Will virtual AI assistants create real relationship troubles?

[This column from Forbes suggests that as the technology of virtual assistants like Alexa and Siri evolves and they become more capable of evoking effective medium-as-social-actor presence, they’ll take on bigger roles in our lives and disrupt the mundane but important interactions of our human-human relationships (a prospect thoughtfully expanded on in the film Her). ––Matthew]

[Image: An Amazon Echo. (AP Photo/Mark Lennihan)]

Will Virtual AI Assistants Create Real Relationship Troubles?

Kalev Leetaru, Contributor – I write about the broad intersection of data and society.
January 9, 2018

As they say in relationship counseling, communication is everything in nurturing a successful happy marriage. Thus, it was with considerable fascination the other day that I listened as a colleague offhandedly mentioned that his spouse was “jealous” of his new Google Home, to which she promptly replied that it was true and that he now asked the home device all of the casual questions he used to ask her, from tomorrow’s weather to today’s headlines to what time the grocery store closed tonight. The casual back-and-forth banter that cements a long-term relationship was being replaced by an all-knowing AI assistant. What does this suggest about the future of AI in our homes?

Gone are the primitive voice recognition tools of a decade ago that required hours-long training sessions and bizarre speech patterns of speaking a single word at a time and computer-like primitive vocabularies. Today’s voice-controlled AI assistants work instantly right out of the box, can learn to distinguish multiple speakers, understand accents, tolerate background noise and even allow natural speaking tenor.

Not only that but most importantly, they converse back in speech so natural it is nearly indistinguishable from human speech, maintaining the illusion of having a dialog with an intelligent being. Their underlying neural networks are even capable of composing their own rudimentary music.
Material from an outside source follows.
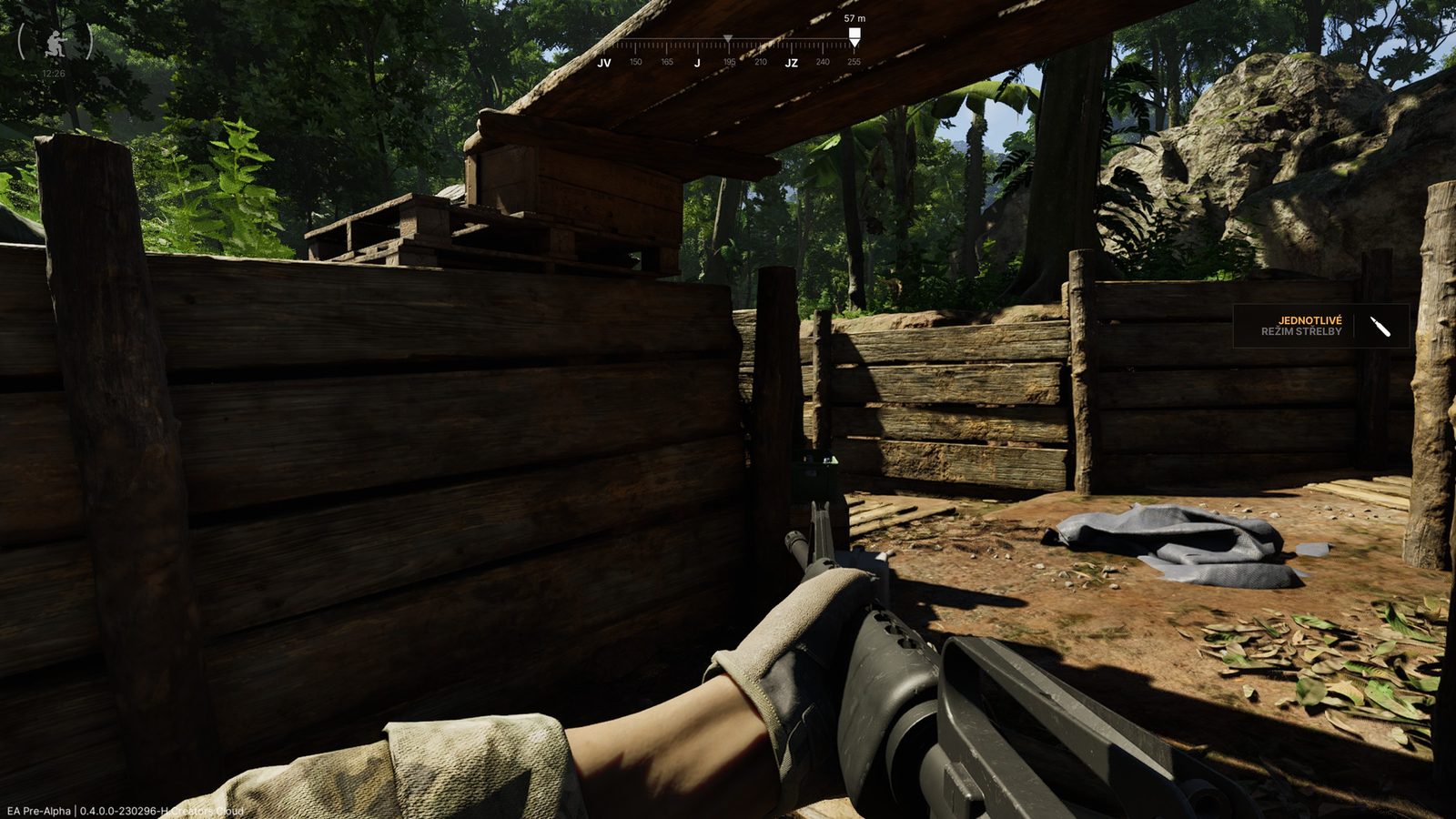Select the compass needle triangle pointer
The height and width of the screenshot is (819, 1456).
727,37
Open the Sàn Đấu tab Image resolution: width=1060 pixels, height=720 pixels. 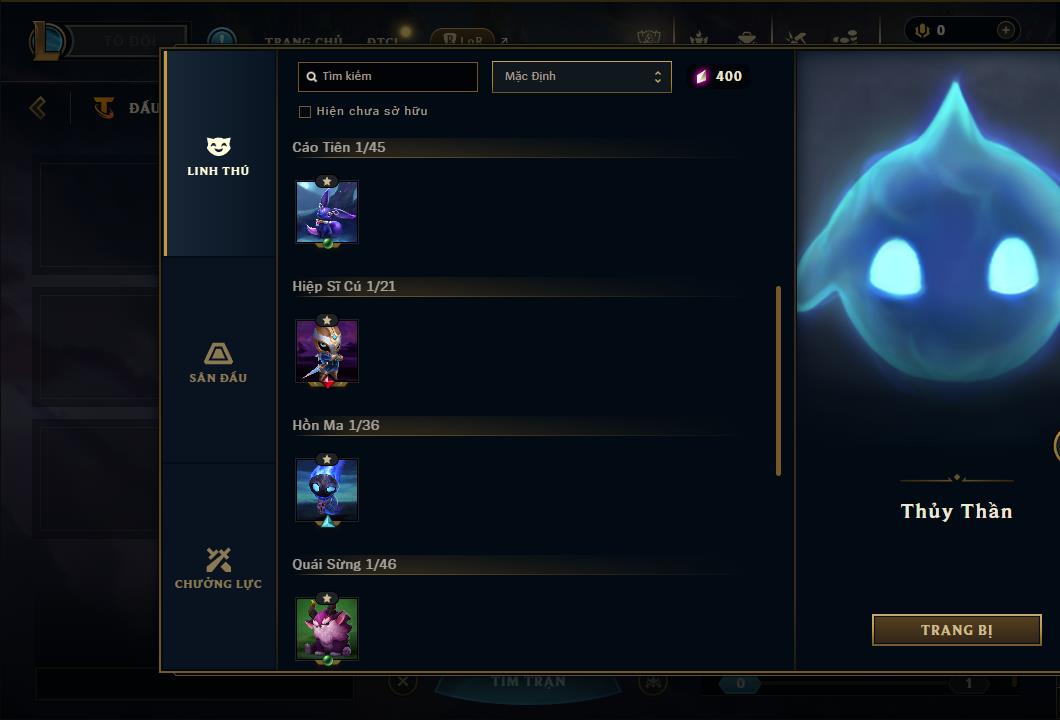[x=218, y=362]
Today’s smart home hubs like the Google Home and Amazon Echo are far more than voice controlled jukeboxes and lighting controls. They can answer a growing range of questions and through their developer ecosystems, you can do everything from order dinner to schedule an Uber to request fashion recommendations, all by voice.

As home assistants migrate beyond the mechanical basics of MP3 player and light switch, they increasingly play a role in the daily conversation. A discussion with a family member might involve several queries to the home assistant to answer clarifying questions that formerly would have gone unasked or involved a quick search on a smartphone.
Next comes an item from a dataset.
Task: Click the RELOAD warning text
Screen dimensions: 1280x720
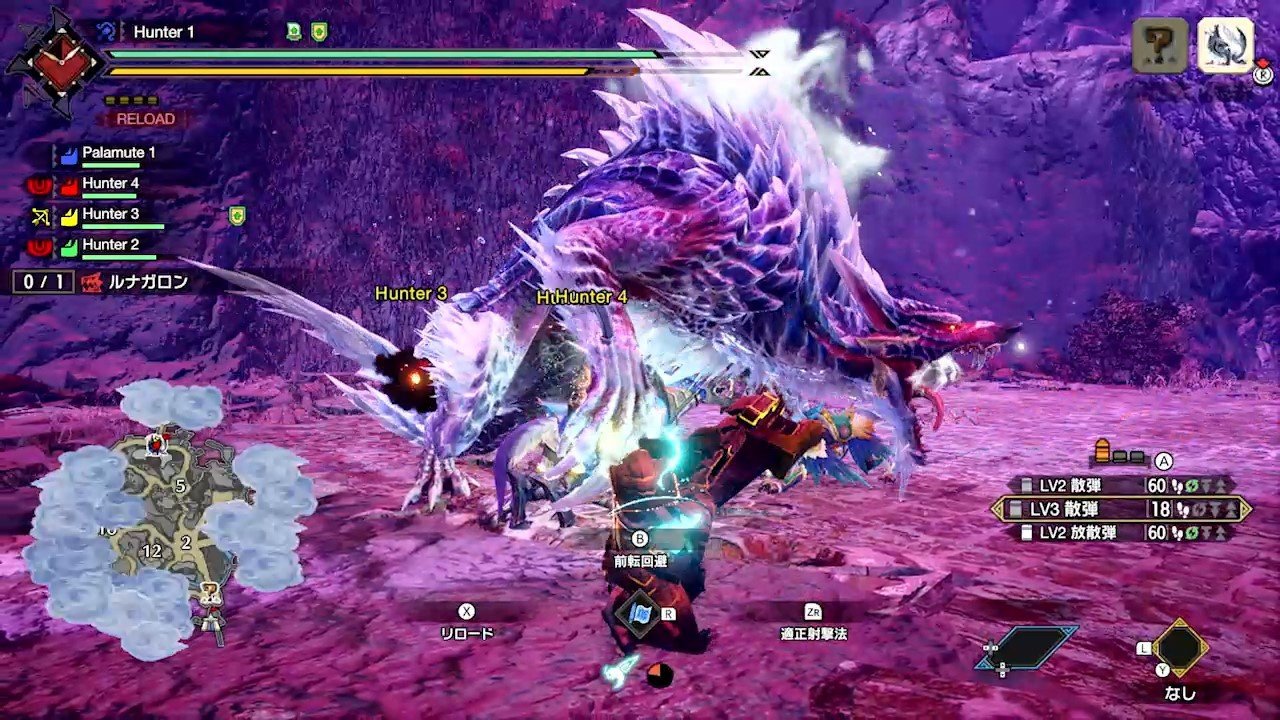Action: point(146,118)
We are already a nation of smartphone zombies, even at home. The traditional image of the family dinner with everyone gathered around the table bonding and sharing stories about their days has long ago been replaced in many households with the family scattered to their rooms, each glued to their phone or tablet and plugged into their own parallel universes of information and entertainment.

As home assistants proliferate, it raises the question of whether they will divide us even further. Instead of asking a family member’s advice on what to wear to a dinner this evening, why not leave the decision to an AI system that has access to a complete catalog of the latest fashion trends? Instead of discussing what to have for dinner tonight, leave it to the machine that knows every ingredient we have in the pantry and our complete menu for the past month? Instead of talking about how you and your spouse feel about a major event in the news, ask the all-knowing seer that can summarize what the top thought leaders from across the country have said over the last few hours?

Today’s home assistants are still largely constrained to a simple task or search-oriented behaviors. However, given the uncanny realism of even the most basic Eliza-style chatbots, as advances in neural conversational modeling continue it is only a matter of time before we have digital therapists and digital friends and create digital conversational clones of ourselves that speak and have the same reactions and stories as us. Imagine recreating in digital form a loved one that has passed and being able to have endless conversations with them again as if you were just catching up over the phone. Download an instant dieting coach who can talk you through every difficult moment, or create the perfect digital friend who is always supportive and knows the perfect things to say to you.

Putting this all together, we tend to talk about “sexbots” as being the greatest threat to human relationships from the coming AI revolution, but in reality, even the most mundane AI assistant is becoming ever more conversational in ways that may disrupt our interaction with those around us, much as smartphones have invaded our homes from the family room to the bedroom and turned us into a nation of digital zombies.